→ **Exercise task**: Reproduce every line of the data below verbatim, leaving nothing out and changing nothing.

→ **Dataset records**:
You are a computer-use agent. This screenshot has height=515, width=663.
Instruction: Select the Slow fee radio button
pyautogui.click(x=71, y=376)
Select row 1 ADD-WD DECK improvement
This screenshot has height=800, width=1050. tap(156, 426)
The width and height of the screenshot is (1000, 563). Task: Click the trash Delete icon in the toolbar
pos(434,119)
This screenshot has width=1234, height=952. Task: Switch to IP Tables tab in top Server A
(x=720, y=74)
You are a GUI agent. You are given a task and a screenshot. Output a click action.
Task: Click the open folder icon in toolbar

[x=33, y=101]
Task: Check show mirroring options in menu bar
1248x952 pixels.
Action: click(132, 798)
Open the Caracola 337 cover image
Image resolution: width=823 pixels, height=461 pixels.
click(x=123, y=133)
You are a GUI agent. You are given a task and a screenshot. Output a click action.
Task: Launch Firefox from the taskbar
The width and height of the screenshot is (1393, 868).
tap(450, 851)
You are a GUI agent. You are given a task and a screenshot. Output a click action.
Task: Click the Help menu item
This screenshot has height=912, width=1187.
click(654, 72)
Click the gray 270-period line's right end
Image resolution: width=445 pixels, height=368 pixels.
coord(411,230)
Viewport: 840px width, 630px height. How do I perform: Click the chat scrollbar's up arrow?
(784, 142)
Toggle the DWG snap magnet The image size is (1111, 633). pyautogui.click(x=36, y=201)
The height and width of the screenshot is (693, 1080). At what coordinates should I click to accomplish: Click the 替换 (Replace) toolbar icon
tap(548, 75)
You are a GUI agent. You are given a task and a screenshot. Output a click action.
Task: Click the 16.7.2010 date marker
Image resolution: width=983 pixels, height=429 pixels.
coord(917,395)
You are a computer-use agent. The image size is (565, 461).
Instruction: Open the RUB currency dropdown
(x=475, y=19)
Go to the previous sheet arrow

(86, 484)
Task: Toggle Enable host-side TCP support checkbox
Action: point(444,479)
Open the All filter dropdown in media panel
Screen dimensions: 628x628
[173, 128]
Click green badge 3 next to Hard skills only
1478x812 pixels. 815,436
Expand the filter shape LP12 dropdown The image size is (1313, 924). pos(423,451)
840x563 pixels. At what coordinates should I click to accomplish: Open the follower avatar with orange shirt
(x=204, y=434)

→ **Full solution**:
You are a computer-use agent. This screenshot has height=515, width=663.
Instruction: Select the Slow fee radio button
pyautogui.click(x=71, y=376)
Select row 1 ADD-WD DECK improvement
This screenshot has height=800, width=1050. tap(156, 426)
The width and height of the screenshot is (1000, 563). Task: Click the trash Delete icon in the toolbar
pos(434,119)
This screenshot has width=1234, height=952. Task: Switch to IP Tables tab in top Server A
(x=720, y=74)
You are a GUI agent. You are given a task and a screenshot. Output a click action.
Task: Click the open folder icon in toolbar

[x=33, y=101]
Task: Check show mirroring options in menu bar
1248x952 pixels.
Action: click(132, 798)
Open the Caracola 337 cover image
Image resolution: width=823 pixels, height=461 pixels.
click(x=123, y=133)
You are a GUI agent. You are given a task and a screenshot. Output a click action.
Task: Launch Firefox from the taskbar
The width and height of the screenshot is (1393, 868).
tap(450, 851)
You are a GUI agent. You are given a task and a screenshot. Output a click action.
Task: Click the Help menu item
This screenshot has height=912, width=1187.
click(654, 72)
Click the gray 270-period line's right end
Image resolution: width=445 pixels, height=368 pixels.
coord(411,230)
Viewport: 840px width, 630px height. How do I perform: Click the chat scrollbar's up arrow?
(784, 142)
Toggle the DWG snap magnet The image size is (1111, 633). pyautogui.click(x=36, y=201)
The height and width of the screenshot is (693, 1080). At what coordinates should I click to accomplish: Click the 替换 (Replace) toolbar icon
tap(548, 75)
You are a GUI agent. You are given a task and a screenshot. Output a click action.
Task: Click the 16.7.2010 date marker
Image resolution: width=983 pixels, height=429 pixels.
coord(917,395)
You are a computer-use agent. The image size is (565, 461).
Instruction: Open the RUB currency dropdown
(x=475, y=19)
Go to the previous sheet arrow

(86, 484)
Task: Toggle Enable host-side TCP support checkbox
Action: point(444,479)
Open the All filter dropdown in media panel
Screen dimensions: 628x628
[173, 128]
Click green badge 3 next to Hard skills only
1478x812 pixels. 815,436
Expand the filter shape LP12 dropdown The image size is (1313, 924). pos(423,451)
840x563 pixels. At what coordinates should I click to accomplish: Open the follower avatar with orange shirt
(x=204, y=434)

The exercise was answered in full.